= Leonid Vokuyev =

Russian ombudsman (born 1948)

Leonid Mikhailovich Vokuyev (Russian: Леонид Михайлович Вокуев; born June 10, 1948) was the Commissioner For Human Rights of the Komi Republic until 26 March 2007. In November 2006, he filed a lawsuit against the Russian pop duo T.A.T.u., stating that the title of their second studio album, Lyudi Invalidy, was insulting to handicapped people.

==Speeches==
In November 2006, Vokuyev addressed the issue with various disability organizations. According to them, a text from the booklet of t.A.T.u.'s album Lyudi Invalidy contained derogatory remarks against handicapped people:

Люди инвалиды не знают, что значит быть человеком. Они – подделка на основе человекообразной болванки. Они не живут, а функционируют. Их функции описываются законами механики и ещё четырьмя признаками: жестокость, глупость, жадность, подлость.

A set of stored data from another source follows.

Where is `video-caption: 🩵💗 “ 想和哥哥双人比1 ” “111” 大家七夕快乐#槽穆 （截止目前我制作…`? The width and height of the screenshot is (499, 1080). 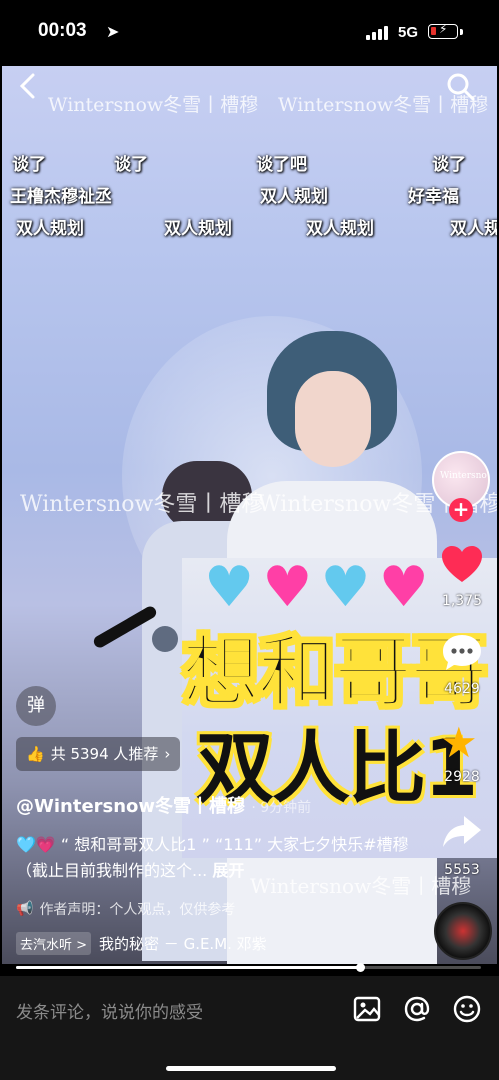 video-caption: 🩵💗 “ 想和哥哥双人比1 ” “111” 大家七夕快乐#槽穆 （截止目前我制作… is located at coordinates (216, 858).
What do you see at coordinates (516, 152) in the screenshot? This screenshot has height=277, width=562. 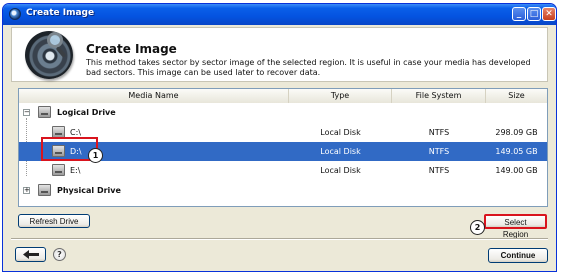 I see `media-size: 149.05 GB` at bounding box center [516, 152].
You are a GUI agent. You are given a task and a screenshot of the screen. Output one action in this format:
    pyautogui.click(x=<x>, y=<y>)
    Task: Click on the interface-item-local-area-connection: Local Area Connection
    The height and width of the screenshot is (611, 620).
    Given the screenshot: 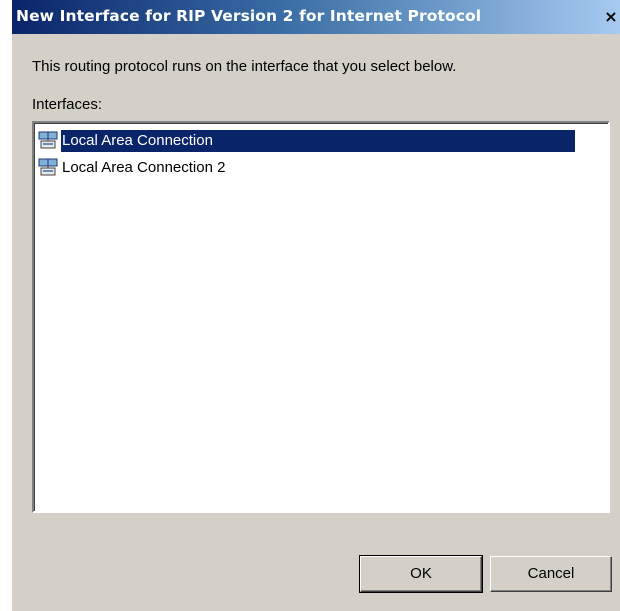 What is the action you would take?
    pyautogui.click(x=306, y=141)
    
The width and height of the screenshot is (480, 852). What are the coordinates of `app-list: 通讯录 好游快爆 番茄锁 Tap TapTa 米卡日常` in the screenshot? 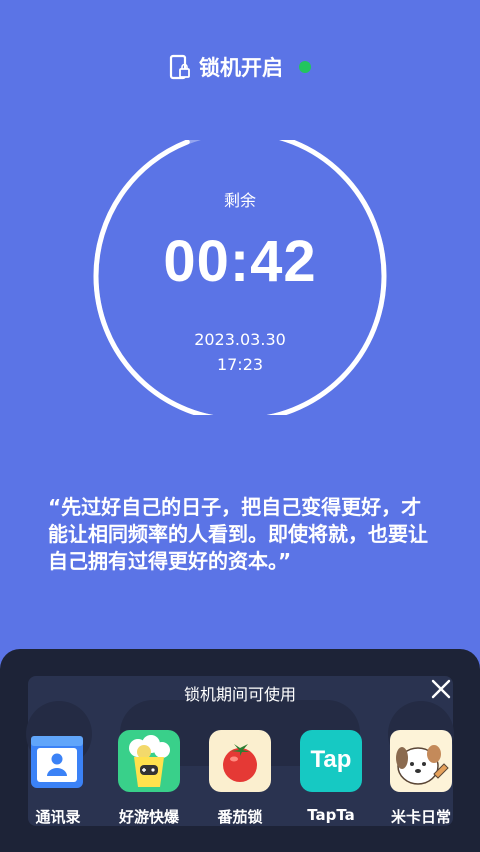 It's located at (240, 785).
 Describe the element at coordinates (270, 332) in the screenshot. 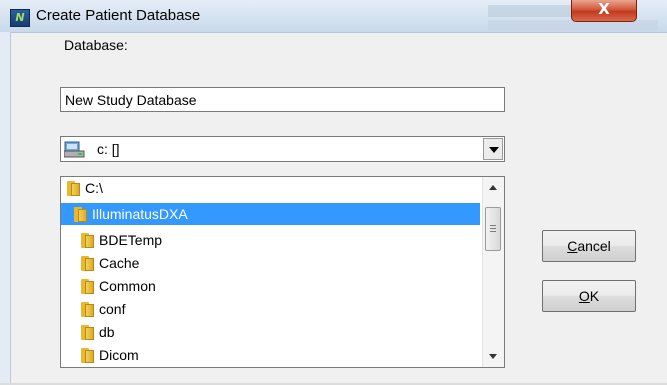

I see `directory-item: db` at that location.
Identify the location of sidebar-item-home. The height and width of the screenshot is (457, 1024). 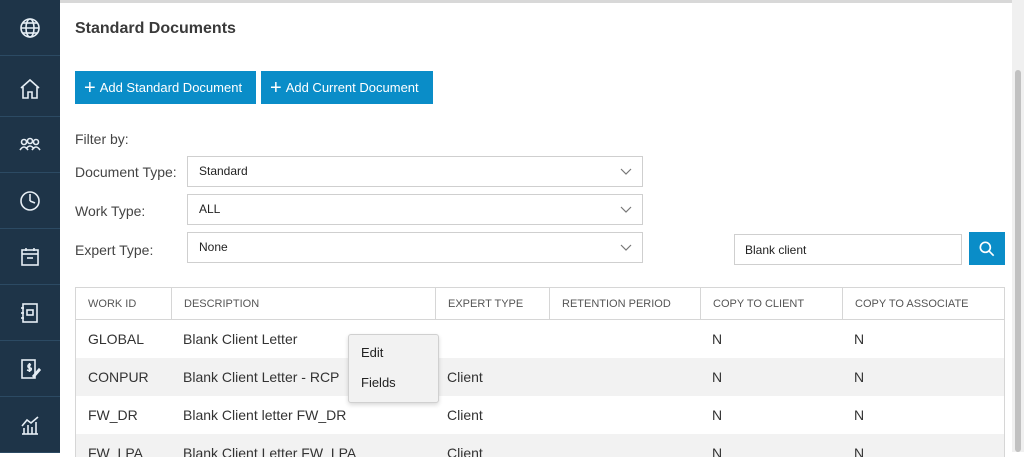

"Disabled people" don't know what it means to be human. They are an imitation, based on an anthropoid template. They do not live—they merely function. Their functions are described by the laws of mechanics and by four traits: cruelty, stupidity, greed, meanness.

Vokuyev filed a complaint with the Public Prosecutor of Moscow, Yuri Syomin, which states that the inscription offends the honour and dignity of persons with disabilities. The appeal requests that "administrative measures" be taken. Vokuyev believes that the text annotation to the album is contrary to Article 21 of the Constitution, which stipulates that "nobody is to harm the dignity of any citizen" [paraphrased]. Vokuyev said that the group can be held criminally liable for slander and public insult, as well as to collect a million rubles in moral damages.

In an interview with a local newspaper, Vokuyev stated:

Я здесь у себя в кабинете через компьютер прослушал этот диск. Прослушал песню вместе с инвалидами. Её текст — тоже полная чушь. Припев там примерно такой повторяется постоянно: у инвалидов нет ночи любви, и просыпаются они без любви.

I have listened to this disc here in my office, on my computer. I listened to the song about disabled people. The text is also nonsense. The chorus is repeated constantly: the disabled spend their nights without love, and they wake up without love.

According to him, further release of the disc should be prohibited.